After protesters harassed her at the airport when she arrived in Brazil, and later forced the cancellation of the film screening, a Brazilian hotel association presented her with a couple of nights of free lodging at a Rio de Janeiro hotel, Sánchez said during an appearance at Miami’s Freedom Tower. A Cuban in Salvador gave her an iPad3.
Two Brazilian legislators invited her to speak before an ad hoc committee in the Chamber of Deputies. The National Congress paid for her ticket from Salvador to Brasilia and then from Brasilia to São Paulo, said Deputy Otavio Leite, who extended the invitation to Sánchez along with Sen. Alvaro Dias. In São Paulo, Sánchez stayed at the home of Jaime Pinksy, head of the publishing house Editora Contexto.
In the United States, some logistics and support came from Raices de Esperanza (Roots of Hope), a privately funded group that seeks to empower young people in Cuba. Its members sponsored a breakfast and reception while Sánchez was in New York and also organized a Miami event with the Knight Foundation, where she answered questions that arrived via Twitter.
“We haven’t directly financed her trip or travel. We just took on the costs of the events,’’ said Raul Moas, executive director of Raices de Esperanza.
After a couple of needed rest days with her sister’s family in Miami, Sánchez revved up again. García, her brother-in-law, put together an intense itinerary that included a meeting with Miami Herald and El Nuevo Herald editors and reporters, her Miami coming-out at Miami Dade College’s Freedom Tower, and a tech talk at Florida International University.

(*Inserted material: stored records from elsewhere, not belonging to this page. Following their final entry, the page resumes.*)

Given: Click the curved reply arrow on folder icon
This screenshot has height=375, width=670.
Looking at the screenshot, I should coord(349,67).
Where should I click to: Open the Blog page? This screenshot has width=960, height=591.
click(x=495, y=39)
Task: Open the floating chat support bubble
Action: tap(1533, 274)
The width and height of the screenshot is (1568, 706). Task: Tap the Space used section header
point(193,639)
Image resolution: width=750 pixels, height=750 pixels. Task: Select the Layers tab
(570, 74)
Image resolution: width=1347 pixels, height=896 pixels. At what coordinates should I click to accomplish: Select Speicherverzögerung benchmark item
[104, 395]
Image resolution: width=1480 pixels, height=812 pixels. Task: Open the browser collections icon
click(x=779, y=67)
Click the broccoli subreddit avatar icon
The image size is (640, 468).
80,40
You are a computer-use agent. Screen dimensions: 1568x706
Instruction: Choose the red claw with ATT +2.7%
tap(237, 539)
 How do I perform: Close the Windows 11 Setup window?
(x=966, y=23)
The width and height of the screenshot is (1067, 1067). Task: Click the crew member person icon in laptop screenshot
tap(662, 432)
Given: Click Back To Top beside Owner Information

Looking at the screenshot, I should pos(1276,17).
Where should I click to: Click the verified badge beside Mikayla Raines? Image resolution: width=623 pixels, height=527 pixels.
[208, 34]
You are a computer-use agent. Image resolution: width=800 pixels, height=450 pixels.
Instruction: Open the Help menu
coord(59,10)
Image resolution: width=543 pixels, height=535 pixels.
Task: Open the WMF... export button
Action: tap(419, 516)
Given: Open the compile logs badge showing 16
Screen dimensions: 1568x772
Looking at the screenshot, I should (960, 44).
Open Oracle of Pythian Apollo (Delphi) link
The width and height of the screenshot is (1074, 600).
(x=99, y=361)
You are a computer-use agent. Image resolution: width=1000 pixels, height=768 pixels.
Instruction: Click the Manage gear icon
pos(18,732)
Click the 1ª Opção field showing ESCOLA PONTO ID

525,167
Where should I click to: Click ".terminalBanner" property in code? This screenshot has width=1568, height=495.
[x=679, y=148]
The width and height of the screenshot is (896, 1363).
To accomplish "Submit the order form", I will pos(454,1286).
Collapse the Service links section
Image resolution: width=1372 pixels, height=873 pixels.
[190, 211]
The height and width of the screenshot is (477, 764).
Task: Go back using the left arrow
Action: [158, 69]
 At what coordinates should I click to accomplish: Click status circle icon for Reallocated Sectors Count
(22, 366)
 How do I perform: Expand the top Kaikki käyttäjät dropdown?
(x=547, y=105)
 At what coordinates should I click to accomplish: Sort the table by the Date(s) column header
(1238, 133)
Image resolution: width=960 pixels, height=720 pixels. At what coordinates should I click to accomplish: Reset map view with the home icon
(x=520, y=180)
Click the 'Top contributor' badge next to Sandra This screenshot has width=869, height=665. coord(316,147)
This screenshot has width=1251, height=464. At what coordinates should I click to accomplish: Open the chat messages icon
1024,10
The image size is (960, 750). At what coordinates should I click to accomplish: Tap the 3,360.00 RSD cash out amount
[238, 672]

“Much like Yoani’s message, which is viral and organic, so too were the logistics for her visit, which were coordinated through a handful of regular, everyday people,’’ said Juan Mendieta, a spokesman for the college, in an email. “It was very grass-roots, and we’re extremely pleased with how everything turned out.”
Next up: Peru and after that, possibly, Argentina. Then it’s off to Europe for the third time before her expected return to Cuba in mid to late May, supporters say. “The trip is still evolving,’’ Porter said.
During the Freedom Tower talk, Sánchez addressed her funding and said money and prosperity are sensitive topics for the Cuban government.
When a Cuban, through talent or solidarity with others, starts to move beyond the “survival level,’’ she said, “that starts to bother the government and it starts questioning the integrity and moral ethics of a person.
“The Cuban government says I am a millionaire — yes, a millionaire in friends,” she said.
McClatchy correspondent Vinod Sreeharsha contributed to this story from São Paulo.